Finally, in Janie Face to Face, Janie/Jennie is growing up, she’s dating, she’s getting married (spoiler alert: to Reeve!), she’s being stalked. An author is writing a true-crime book on the Spring/Johnson kidnapping saga. The Spring family participates in the book in an attempt to draw out Jennie’s kidnapper and finally get some justice. But the more they participate, the stranger reality becomes.

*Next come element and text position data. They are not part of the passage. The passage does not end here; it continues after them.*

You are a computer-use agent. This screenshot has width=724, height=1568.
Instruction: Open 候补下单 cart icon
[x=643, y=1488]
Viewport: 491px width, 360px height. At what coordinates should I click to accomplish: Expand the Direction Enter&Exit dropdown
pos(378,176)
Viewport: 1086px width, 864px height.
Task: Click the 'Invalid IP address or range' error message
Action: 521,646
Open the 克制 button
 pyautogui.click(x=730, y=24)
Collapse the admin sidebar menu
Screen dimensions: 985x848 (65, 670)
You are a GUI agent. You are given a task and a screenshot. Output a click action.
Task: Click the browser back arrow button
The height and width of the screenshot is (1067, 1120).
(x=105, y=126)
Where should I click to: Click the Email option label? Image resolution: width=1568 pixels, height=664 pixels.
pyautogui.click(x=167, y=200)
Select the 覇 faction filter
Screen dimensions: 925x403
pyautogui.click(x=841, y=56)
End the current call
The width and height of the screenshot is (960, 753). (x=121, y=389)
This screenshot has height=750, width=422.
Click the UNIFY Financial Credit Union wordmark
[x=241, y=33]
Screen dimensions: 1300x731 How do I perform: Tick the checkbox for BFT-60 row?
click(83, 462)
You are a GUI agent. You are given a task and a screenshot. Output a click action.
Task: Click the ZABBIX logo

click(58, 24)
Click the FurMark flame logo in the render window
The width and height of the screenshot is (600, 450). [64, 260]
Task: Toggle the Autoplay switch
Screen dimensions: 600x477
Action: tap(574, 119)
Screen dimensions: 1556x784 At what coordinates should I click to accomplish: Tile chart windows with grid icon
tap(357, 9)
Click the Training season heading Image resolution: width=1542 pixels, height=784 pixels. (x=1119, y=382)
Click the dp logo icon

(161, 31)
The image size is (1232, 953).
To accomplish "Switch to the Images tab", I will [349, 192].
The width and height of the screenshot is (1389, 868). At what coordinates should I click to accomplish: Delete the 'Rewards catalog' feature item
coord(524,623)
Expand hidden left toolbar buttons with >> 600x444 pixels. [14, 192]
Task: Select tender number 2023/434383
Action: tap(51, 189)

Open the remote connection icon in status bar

It’s a story we’ve all read — because it came out in 1990 and that was a hella long time ago, so you’ve had time to read it. Even if that’s not actually true (though the part about it being published in 1990 is verifiable fact), I’m sticking by my fondness for The Face on the Milk Carton and its accompanying series. I remember reading The Face on the Milk Carton many, many moons ago, and got the entire, nostalgic five-part series this past Christmas. All I remembered about the book from my first reading decades ago was having major girl-crush on Reeve Shields. At 13, he was a HUNKY BOYFRIEND and I COULD NOT WAIT to get one of those. Now, nearly 20 years later, Reeve is a little less hunky and a little more dimwitted teenaged boy (you know what I mean). But, I still stand by my affinity for him.

That said… While I enjoyed Reeve most of the time, the rest of the characters in this series got a little (a lot) annoying by the end of Janie Face to Face. Perhaps it’s because I read them all in two weeks and that’s just a lot of Johnson/Spring drama to absorb. And perhaps I should take the content with a grain of salt because it is, to be fair, meant for younger teenagers. But at some point, you have to stop using every other sentence to refer back to a previous book/story/plotline. The fifth booth, Janie Face to Face, probably could have been a quarter of the length if we had stuck with solely an original story instead of essentially retelling the previous four books within the narrative. I mean I’m all for making it easier for the reader, but let’s give the reader a little credit here and there, eh?

My favorite scene: I mean for nostalgia purposes, my favorite scene has got to be when, in The Face on the Milk Carton, Janie and Reeve fall into a pile of leaves and take the leap from friendly neighbors to hunka-hunka-burnin’ lovers. My 13-year-old fantasies were BUILT on that scene. And that’s all I’m going to say about that.